## [Work to complete]
A faithful transcription of all lines below is the expected answer.

## [Stored data entries]
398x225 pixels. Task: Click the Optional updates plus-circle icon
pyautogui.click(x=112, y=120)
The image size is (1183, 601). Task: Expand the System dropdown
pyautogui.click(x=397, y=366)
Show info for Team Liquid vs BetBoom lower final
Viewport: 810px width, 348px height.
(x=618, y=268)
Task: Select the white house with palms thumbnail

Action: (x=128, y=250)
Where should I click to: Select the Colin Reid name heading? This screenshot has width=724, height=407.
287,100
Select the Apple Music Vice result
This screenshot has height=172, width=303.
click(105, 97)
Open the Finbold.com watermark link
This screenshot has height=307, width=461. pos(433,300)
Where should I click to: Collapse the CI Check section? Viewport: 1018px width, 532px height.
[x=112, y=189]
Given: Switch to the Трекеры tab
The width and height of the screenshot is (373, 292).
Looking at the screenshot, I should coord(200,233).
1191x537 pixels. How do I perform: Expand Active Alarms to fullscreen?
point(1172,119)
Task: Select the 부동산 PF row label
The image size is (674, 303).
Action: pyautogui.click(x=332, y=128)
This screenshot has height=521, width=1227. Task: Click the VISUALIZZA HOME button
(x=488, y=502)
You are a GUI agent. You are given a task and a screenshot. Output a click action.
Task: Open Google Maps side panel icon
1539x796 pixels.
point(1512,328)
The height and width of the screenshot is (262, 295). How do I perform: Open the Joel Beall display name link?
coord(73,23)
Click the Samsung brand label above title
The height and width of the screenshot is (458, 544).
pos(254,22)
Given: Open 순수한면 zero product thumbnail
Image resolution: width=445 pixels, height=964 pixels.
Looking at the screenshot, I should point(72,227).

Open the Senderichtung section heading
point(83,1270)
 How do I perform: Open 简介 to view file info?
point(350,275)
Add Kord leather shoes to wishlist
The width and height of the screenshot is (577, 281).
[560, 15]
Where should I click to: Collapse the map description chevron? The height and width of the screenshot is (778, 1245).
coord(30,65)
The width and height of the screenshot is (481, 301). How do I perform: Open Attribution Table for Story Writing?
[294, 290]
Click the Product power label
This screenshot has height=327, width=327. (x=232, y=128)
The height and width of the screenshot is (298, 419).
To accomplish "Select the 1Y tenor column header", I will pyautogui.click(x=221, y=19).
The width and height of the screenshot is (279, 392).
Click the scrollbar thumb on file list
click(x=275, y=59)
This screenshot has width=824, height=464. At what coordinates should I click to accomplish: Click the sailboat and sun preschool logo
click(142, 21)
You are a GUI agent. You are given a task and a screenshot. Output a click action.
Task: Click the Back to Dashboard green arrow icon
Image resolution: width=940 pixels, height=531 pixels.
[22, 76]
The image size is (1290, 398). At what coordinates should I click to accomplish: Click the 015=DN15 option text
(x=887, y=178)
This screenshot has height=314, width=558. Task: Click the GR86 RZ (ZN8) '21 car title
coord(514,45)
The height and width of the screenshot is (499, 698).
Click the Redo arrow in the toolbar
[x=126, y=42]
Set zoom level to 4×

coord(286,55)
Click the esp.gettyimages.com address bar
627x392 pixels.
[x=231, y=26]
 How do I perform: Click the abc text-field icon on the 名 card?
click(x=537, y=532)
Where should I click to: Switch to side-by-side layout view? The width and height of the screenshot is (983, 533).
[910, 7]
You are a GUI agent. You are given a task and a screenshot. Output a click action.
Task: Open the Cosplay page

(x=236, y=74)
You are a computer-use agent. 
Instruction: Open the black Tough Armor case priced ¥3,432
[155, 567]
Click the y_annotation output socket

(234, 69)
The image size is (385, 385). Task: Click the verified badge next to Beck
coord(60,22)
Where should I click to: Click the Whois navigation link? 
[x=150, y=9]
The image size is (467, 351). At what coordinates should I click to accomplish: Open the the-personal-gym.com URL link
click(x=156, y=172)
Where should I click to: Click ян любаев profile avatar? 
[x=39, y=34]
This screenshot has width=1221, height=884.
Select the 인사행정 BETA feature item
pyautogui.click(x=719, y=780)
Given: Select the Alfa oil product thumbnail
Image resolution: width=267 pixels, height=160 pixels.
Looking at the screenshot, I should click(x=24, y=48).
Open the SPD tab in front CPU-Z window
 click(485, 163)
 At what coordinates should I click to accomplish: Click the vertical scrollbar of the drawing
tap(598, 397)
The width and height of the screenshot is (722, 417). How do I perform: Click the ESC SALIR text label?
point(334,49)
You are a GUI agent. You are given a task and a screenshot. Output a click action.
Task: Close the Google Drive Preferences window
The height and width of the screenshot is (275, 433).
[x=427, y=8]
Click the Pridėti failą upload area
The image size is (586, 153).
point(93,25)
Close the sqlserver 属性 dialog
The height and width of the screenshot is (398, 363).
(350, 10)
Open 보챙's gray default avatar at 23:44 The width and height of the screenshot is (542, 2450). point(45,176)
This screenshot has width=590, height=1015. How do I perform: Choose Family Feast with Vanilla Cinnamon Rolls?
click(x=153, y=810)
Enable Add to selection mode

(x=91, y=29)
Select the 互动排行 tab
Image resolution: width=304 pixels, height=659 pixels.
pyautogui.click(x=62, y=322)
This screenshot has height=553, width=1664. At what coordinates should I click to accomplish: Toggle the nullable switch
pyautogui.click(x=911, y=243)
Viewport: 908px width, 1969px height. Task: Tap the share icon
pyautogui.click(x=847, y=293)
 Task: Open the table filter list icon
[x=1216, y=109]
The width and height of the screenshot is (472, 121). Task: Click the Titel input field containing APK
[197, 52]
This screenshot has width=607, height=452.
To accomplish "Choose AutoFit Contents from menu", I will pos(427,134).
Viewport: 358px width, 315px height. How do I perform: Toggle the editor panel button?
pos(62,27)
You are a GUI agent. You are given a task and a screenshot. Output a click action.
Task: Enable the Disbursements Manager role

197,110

## [Exercise solution]
398x225 pixels. Task: Click the Optional updates plus-circle icon
pyautogui.click(x=112, y=120)
The image size is (1183, 601). Task: Expand the System dropdown
pyautogui.click(x=397, y=366)
Show info for Team Liquid vs BetBoom lower final
Viewport: 810px width, 348px height.
(x=618, y=268)
Task: Select the white house with palms thumbnail

Action: (x=128, y=250)
Where should I click to: Select the Colin Reid name heading? This screenshot has width=724, height=407.
287,100
Select the Apple Music Vice result
This screenshot has height=172, width=303.
click(105, 97)
Open the Finbold.com watermark link
This screenshot has height=307, width=461. pos(433,300)
Where should I click to: Collapse the CI Check section? Viewport: 1018px width, 532px height.
[x=112, y=189]
Given: Switch to the Трекеры tab
The width and height of the screenshot is (373, 292).
Looking at the screenshot, I should coord(200,233).
1191x537 pixels. How do I perform: Expand Active Alarms to fullscreen?
point(1172,119)
Task: Select the 부동산 PF row label
The image size is (674, 303).
Action: pyautogui.click(x=332, y=128)
This screenshot has height=521, width=1227. Task: Click the VISUALIZZA HOME button
(x=488, y=502)
You are a GUI agent. You are given a task and a screenshot. Output a click action.
Task: Open Google Maps side panel icon
1539x796 pixels.
point(1512,328)
The height and width of the screenshot is (262, 295). How do I perform: Open the Joel Beall display name link?
coord(73,23)
Click the Samsung brand label above title
The height and width of the screenshot is (458, 544).
pos(254,22)
Given: Open 순수한면 zero product thumbnail
Image resolution: width=445 pixels, height=964 pixels.
Looking at the screenshot, I should point(72,227).

Open the Senderichtung section heading
point(83,1270)
 How do I perform: Open 简介 to view file info?
point(350,275)
Add Kord leather shoes to wishlist
The width and height of the screenshot is (577, 281).
[560, 15]
Where should I click to: Collapse the map description chevron? The height and width of the screenshot is (778, 1245).
coord(30,65)
The width and height of the screenshot is (481, 301). How do I perform: Open Attribution Table for Story Writing?
[294, 290]
Click the Product power label
This screenshot has height=327, width=327. (x=232, y=128)
The height and width of the screenshot is (298, 419).
To accomplish "Select the 1Y tenor column header", I will pyautogui.click(x=221, y=19).
The width and height of the screenshot is (279, 392).
Click the scrollbar thumb on file list
click(x=275, y=59)
This screenshot has width=824, height=464. At what coordinates should I click to accomplish: Click the sailboat and sun preschool logo
click(142, 21)
You are a GUI agent. You are given a task and a screenshot. Output a click action.
Task: Click the Back to Dashboard green arrow icon
Image resolution: width=940 pixels, height=531 pixels.
[22, 76]
The image size is (1290, 398). At what coordinates should I click to accomplish: Click the 015=DN15 option text
(x=887, y=178)
This screenshot has height=314, width=558. Task: Click the GR86 RZ (ZN8) '21 car title
coord(514,45)
The height and width of the screenshot is (499, 698).
Click the Redo arrow in the toolbar
[x=126, y=42]
Set zoom level to 4×

coord(286,55)
Click the esp.gettyimages.com address bar
627x392 pixels.
[x=231, y=26]
 How do I perform: Click the abc text-field icon on the 名 card?
click(x=537, y=532)
Where should I click to: Switch to side-by-side layout view? The width and height of the screenshot is (983, 533).
[910, 7]
You are a GUI agent. You are given a task and a screenshot. Output a click action.
Task: Open the Cosplay page

(x=236, y=74)
You are a computer-use agent. 
Instruction: Open the black Tough Armor case priced ¥3,432
[155, 567]
Click the y_annotation output socket

(234, 69)
The image size is (385, 385). Task: Click the verified badge next to Beck
coord(60,22)
Where should I click to: Click the Whois navigation link? 
[x=150, y=9]
The image size is (467, 351). At what coordinates should I click to accomplish: Open the the-personal-gym.com URL link
click(x=156, y=172)
Where should I click to: Click ян любаев profile avatar? 
[x=39, y=34]
This screenshot has width=1221, height=884.
Select the 인사행정 BETA feature item
pyautogui.click(x=719, y=780)
Given: Select the Alfa oil product thumbnail
Image resolution: width=267 pixels, height=160 pixels.
Looking at the screenshot, I should click(x=24, y=48).
Open the SPD tab in front CPU-Z window
 click(485, 163)
 At what coordinates should I click to accomplish: Click the vertical scrollbar of the drawing
tap(598, 397)
The width and height of the screenshot is (722, 417). How do I perform: Click the ESC SALIR text label?
point(334,49)
You are a GUI agent. You are given a task and a screenshot. Output a click action.
Task: Close the Google Drive Preferences window
The height and width of the screenshot is (275, 433).
[x=427, y=8]
Click the Pridėti failą upload area
The image size is (586, 153).
point(93,25)
Close the sqlserver 属性 dialog
The height and width of the screenshot is (398, 363).
(350, 10)
Open 보챙's gray default avatar at 23:44 The width and height of the screenshot is (542, 2450). point(45,176)
This screenshot has width=590, height=1015. How do I perform: Choose Family Feast with Vanilla Cinnamon Rolls?
click(x=153, y=810)
Enable Add to selection mode

(x=91, y=29)
Select the 互动排行 tab
Image resolution: width=304 pixels, height=659 pixels.
pyautogui.click(x=62, y=322)
This screenshot has height=553, width=1664. At what coordinates should I click to accomplish: Toggle the nullable switch
pyautogui.click(x=911, y=243)
Viewport: 908px width, 1969px height. Task: Tap the share icon
pyautogui.click(x=847, y=293)
 Task: Open the table filter list icon
[x=1216, y=109]
The width and height of the screenshot is (472, 121). Task: Click the Titel input field containing APK
[197, 52]
This screenshot has width=607, height=452.
To accomplish "Choose AutoFit Contents from menu", I will pos(427,134).
Viewport: 358px width, 315px height. How do I perform: Toggle the editor panel button?
pos(62,27)
You are a GUI agent. You are given a task and a screenshot. Output a click action.
Task: Enable the Disbursements Manager role

197,110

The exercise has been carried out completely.